Let's discretize the time $t$ to have a more clear expression: $$ \int Dq(t)\exp\left(i \int_0^t dt' \frac{1}{2}m\dot{q}_k^2\right) =\lim_{N\rightarrow \infty} (i\beta)^{N/2}\prod_{k=1}^{N-1} \int dq_{k} \exp\left[i\frac{1}{2}m\left(\frac{q_k - q_{k-1}}{t_{k}-t_{k-1}}\right)^2(t_{k}-t_{k-1})\right]\\ = \lim_{N\rightarrow \infty} (i\beta^{N/2})\prod_{k=1}^{N-1} \int dq_{k} \exp\left[\frac{im}{2\Delta t}(q_k - q_{k-1})^2\right]. $$

Now if we take te amplitude, we will get $$ \lim_{N\rightarrow \infty} \beta^{N}\prod_{k,k'=1}^{N-1} \int dq_{k}\int dq_{k'} \exp\left[\frac{im}{2\Delta t}(q_k - q_{k-1})^2\right] \exp\left[\frac{-im}{2\Delta t}(q_{k'} - q_{k'-1})^2\right]. $$ When $k=k'$, the exponentials cancel each other, as you expect. When $k\neq k'$, this not necessary happen. However, we can solve every possible integral in index $k$ and $k'$ separately, since they are independent (It would not possibly if something like $(q_k-q_{k'})^2$ appeared in the final expression, but there's nothing like that).

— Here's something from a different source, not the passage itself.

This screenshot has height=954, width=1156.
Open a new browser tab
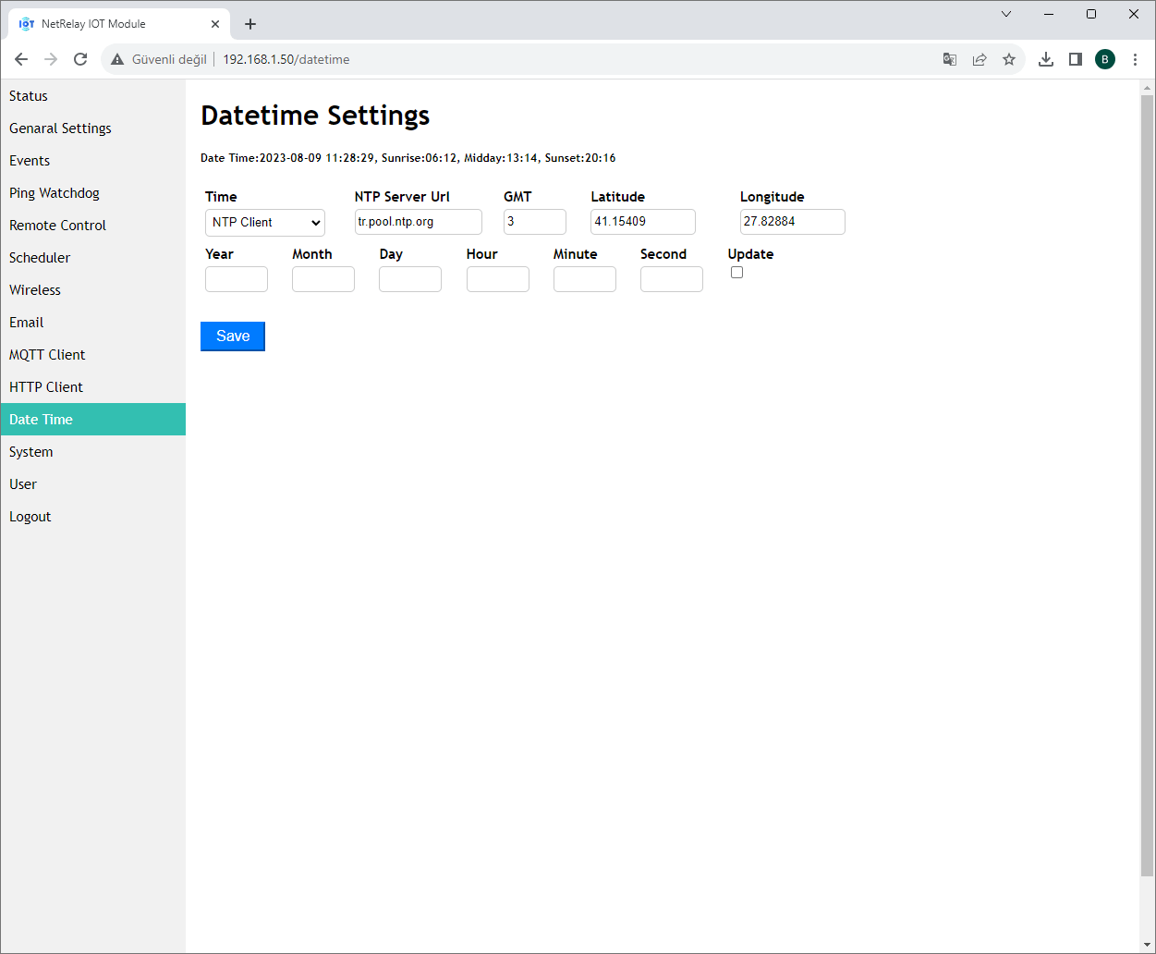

So, integrating over all $q_k$ and $q_{k'}$, we get $$ \lim_{N\rightarrow \infty} \beta^{N}|A(t)|^2\exp\left[\frac{im}{2t}(q(t) - q(0)^2\right] \exp\left[\frac{-im}{2t}(q(t) - q(0)^2\right] = \lim_{N\rightarrow \infty} \beta^{N}|A(t)|^2 $$ which is something real. What is happening here? You missed one point: First, your $\gamma$ is dependent of the dummy index $k$, so if you have a product in $k$ and $k'$, they will cancel each other before integration only if $k=k'$. However, we can solve all the integrals in each dummy index separately and take the product of the results, as showed above. The amplitude $A(t)$ is just the normalization of the free kernel, and the final expression only depends of it's modulus, so it's a real thing.